In Thailand, TrueMove H has the lowest proportion of mobile-only users (24.6%), while DTAC has the largest one, of 31.2% — the second largest share of mobile-only users across all Southeast Asian markets. Meanwhile, all Filipino operators see less than 10% of mobile-only users on their network, with Smart observing the lowest proportion in the region — 5.9%.
Looking at the other side of consumer behavior — 63% of smartphone Viettel Mobile users connect to Wi-Fi services more than half of the time — which is the highest proportion of users in Southeast Asia. Other Vietnamese mobile operators — along with all Filipino networks, and Singapore’s M1 and Starhub — also see more half of their smartphone users connected to Wi-Fi that often.
The stark disparities in the proportions of mobile-only users between mobile operators within the same markets signify strong differences in their customer base — some networks have more customers in geographies where access to Wi-Fi and fixed broadband is very limited and the reliance on mobile services is much higher.

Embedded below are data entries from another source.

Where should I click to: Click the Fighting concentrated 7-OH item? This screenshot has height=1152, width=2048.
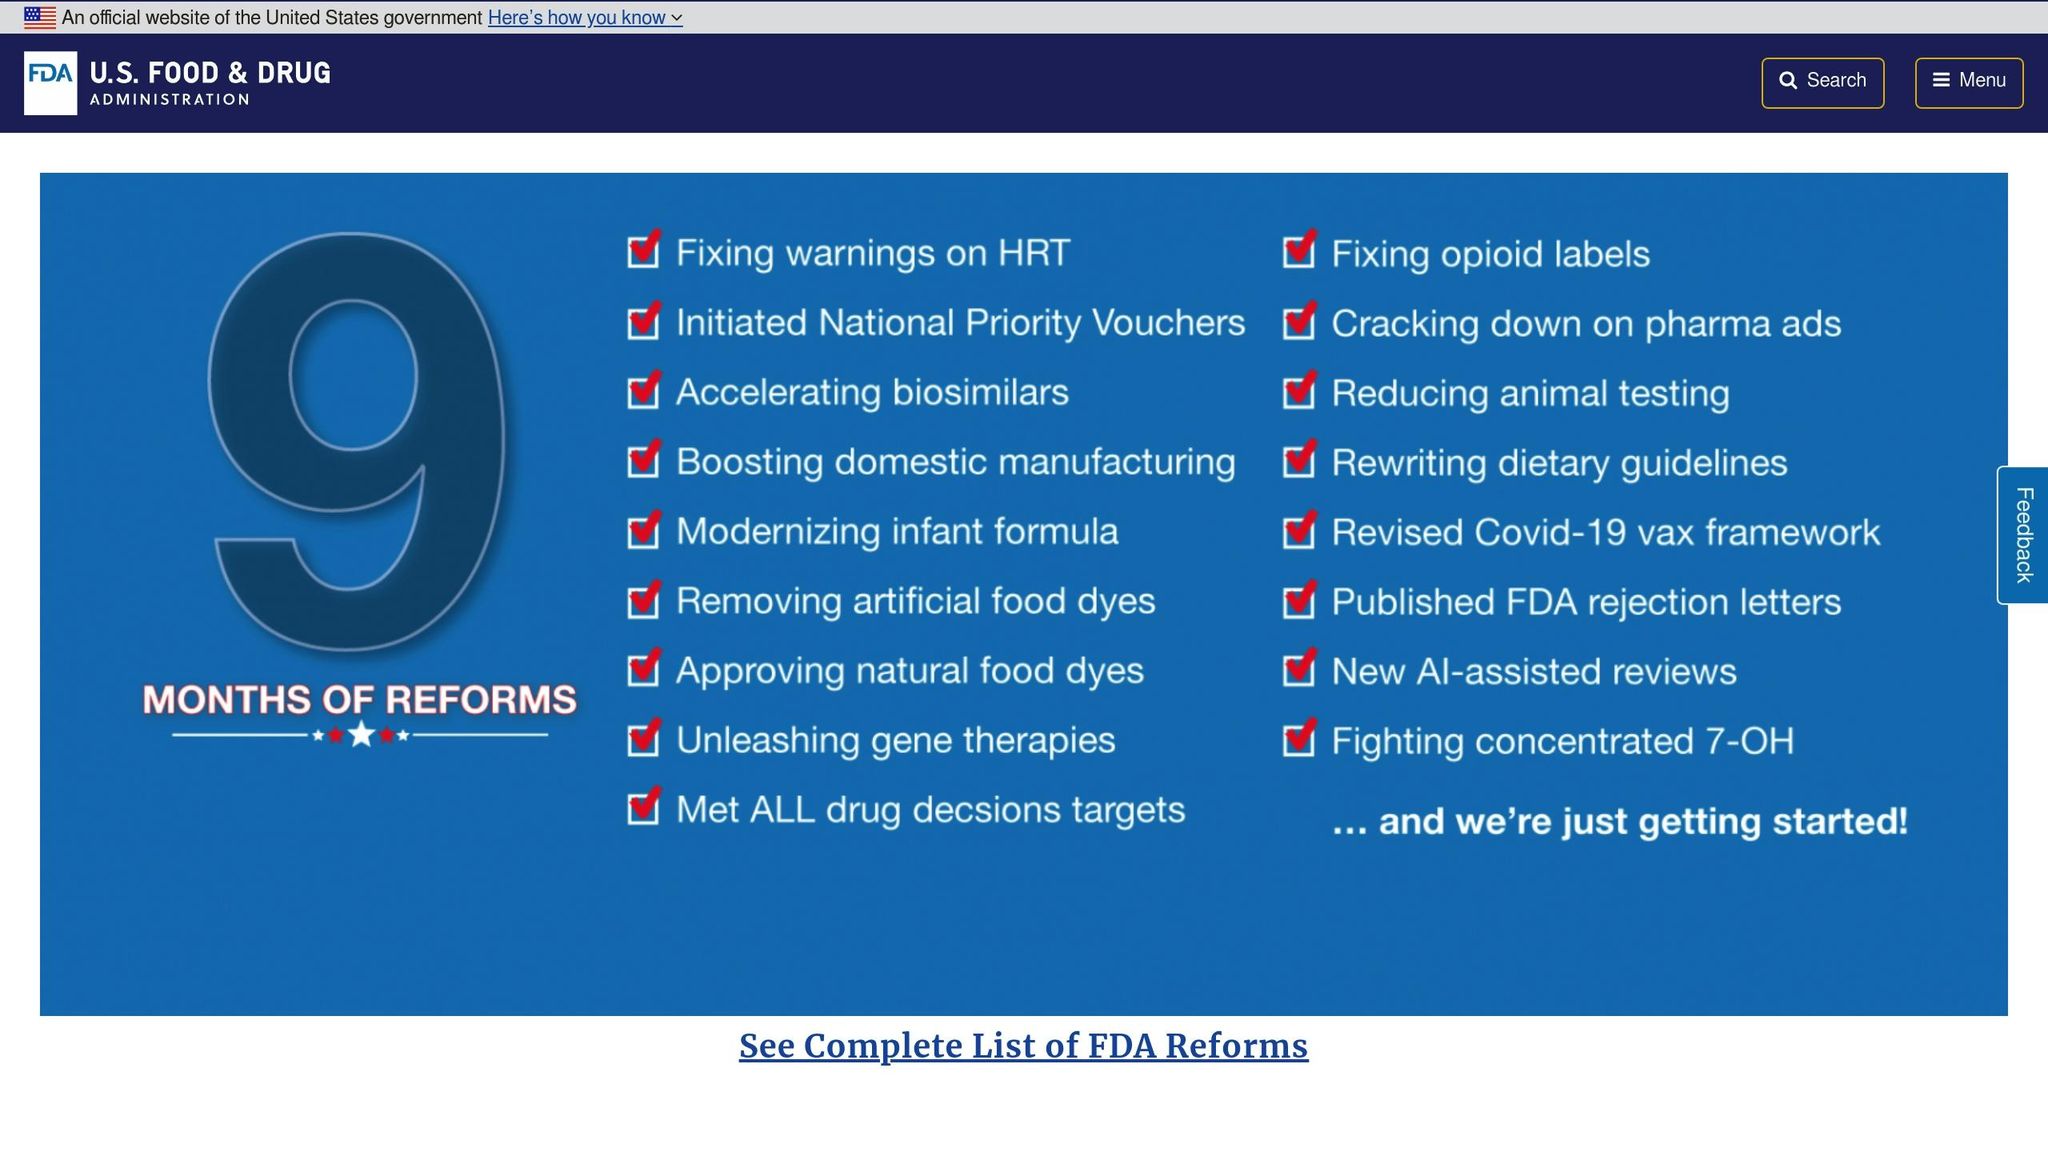pyautogui.click(x=1562, y=741)
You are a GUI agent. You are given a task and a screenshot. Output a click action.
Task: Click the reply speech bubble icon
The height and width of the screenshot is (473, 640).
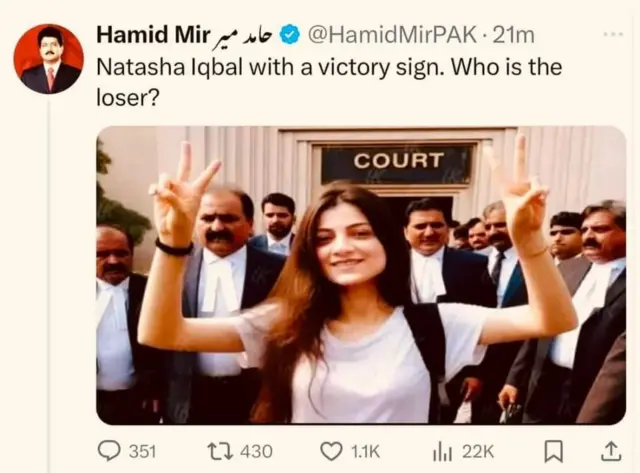109,451
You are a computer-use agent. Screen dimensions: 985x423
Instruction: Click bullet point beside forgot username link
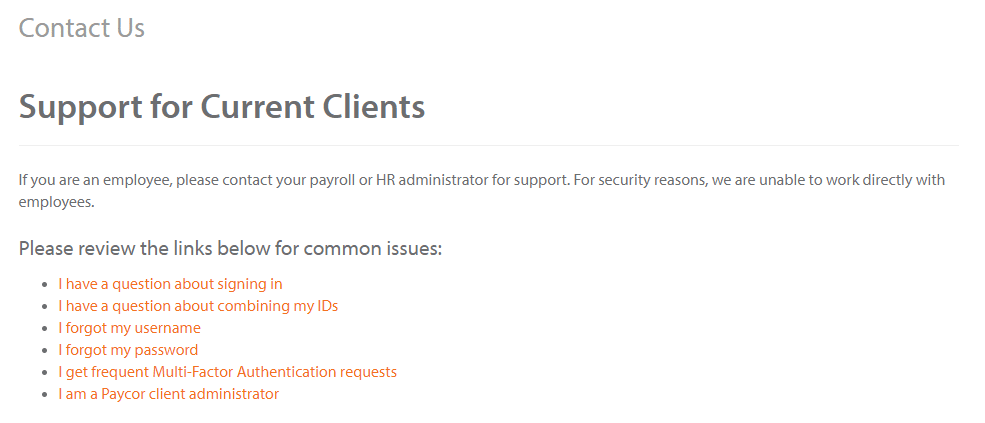tap(45, 329)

Pricing and affordability of services is another factor to consider — operators that compete heavily on price or offer unlimited data packages are more likely to attract subscribers who cannot afford both a mobile and a fixed connection.

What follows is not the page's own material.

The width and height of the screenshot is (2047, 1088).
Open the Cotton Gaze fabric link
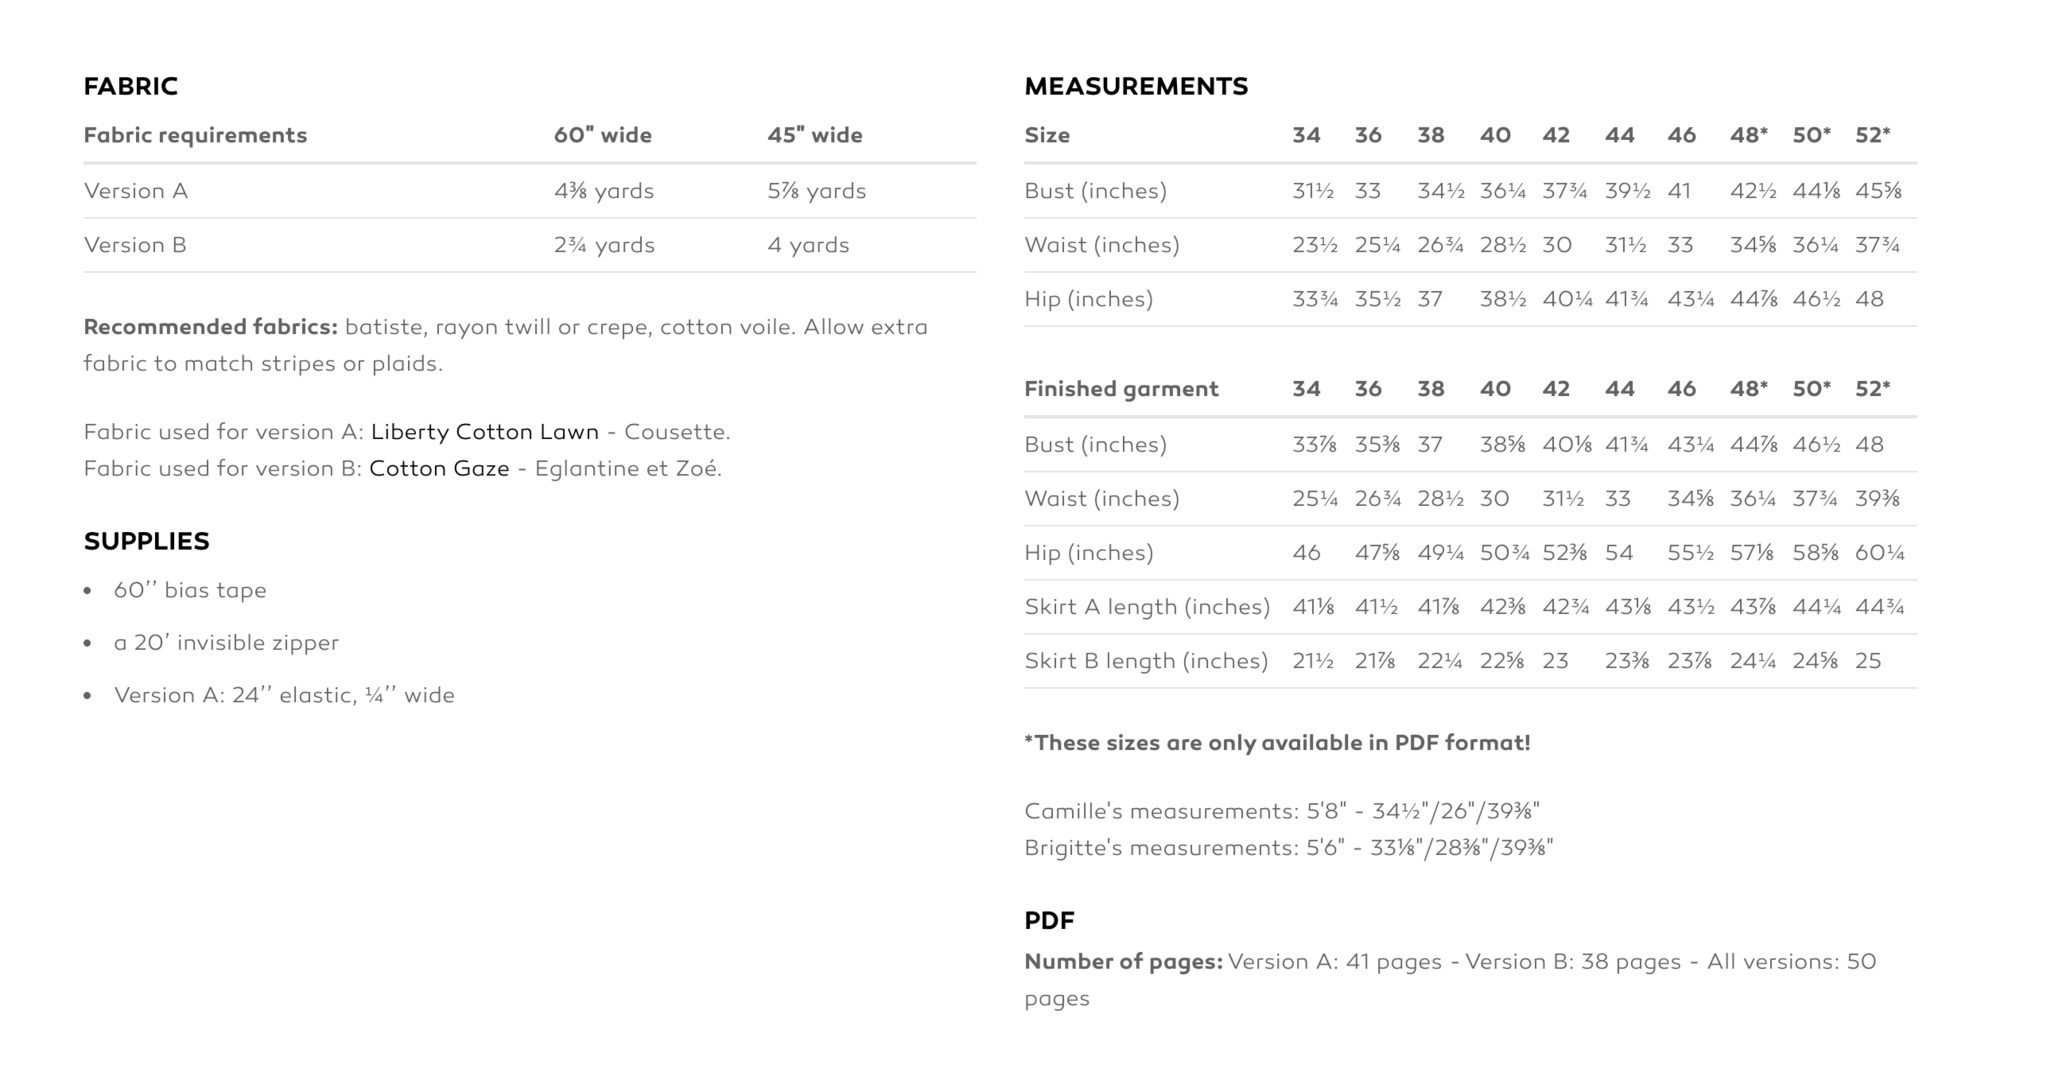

High dependence on mobile services to connect to the Internet among large proportions of users in Southeast Asia makes reliable mobile network services even more crucial for local users and national economies. Our users in the majority of Southeast Asian markets connect to 4G or better services 90% or more of the time, with countries like Indonesia or Malaysia gradually phasing out 3G networks. However, users in some markets still spend a substantial proportion of time connected to older network generations — 2G or 3G, which are much less capable than 4G. Time spent with no signal or on older network generations is high in markets like East Timor or Laos, which have substantial proportions of mobile-only smartphone users — so, sub-par quality of mobile services may affect the ability to seamlessly connect to the Internet in these markets for many mobile-only users.
For many Internet users in Southeast Asia — and worldwide, as well — sticking solely to mobile data services and never (or rarely) connecting to Wi-Fi is not always a matter of choice. Oftentimes, it is their primary or only way to connect to the Internet, as subscribing to both mobile and fixed services is unaffordable — or there is no viable alternative locally. Deployment of fixed broadband infrastructure requires hefty funding from the providers’ side, especially in rural and remote areas with low population densities, which are not likely to generate attractive returns on investment. This means mobile connectivity remains an essential means of connection to the Internet, especially in low and middle-income countries.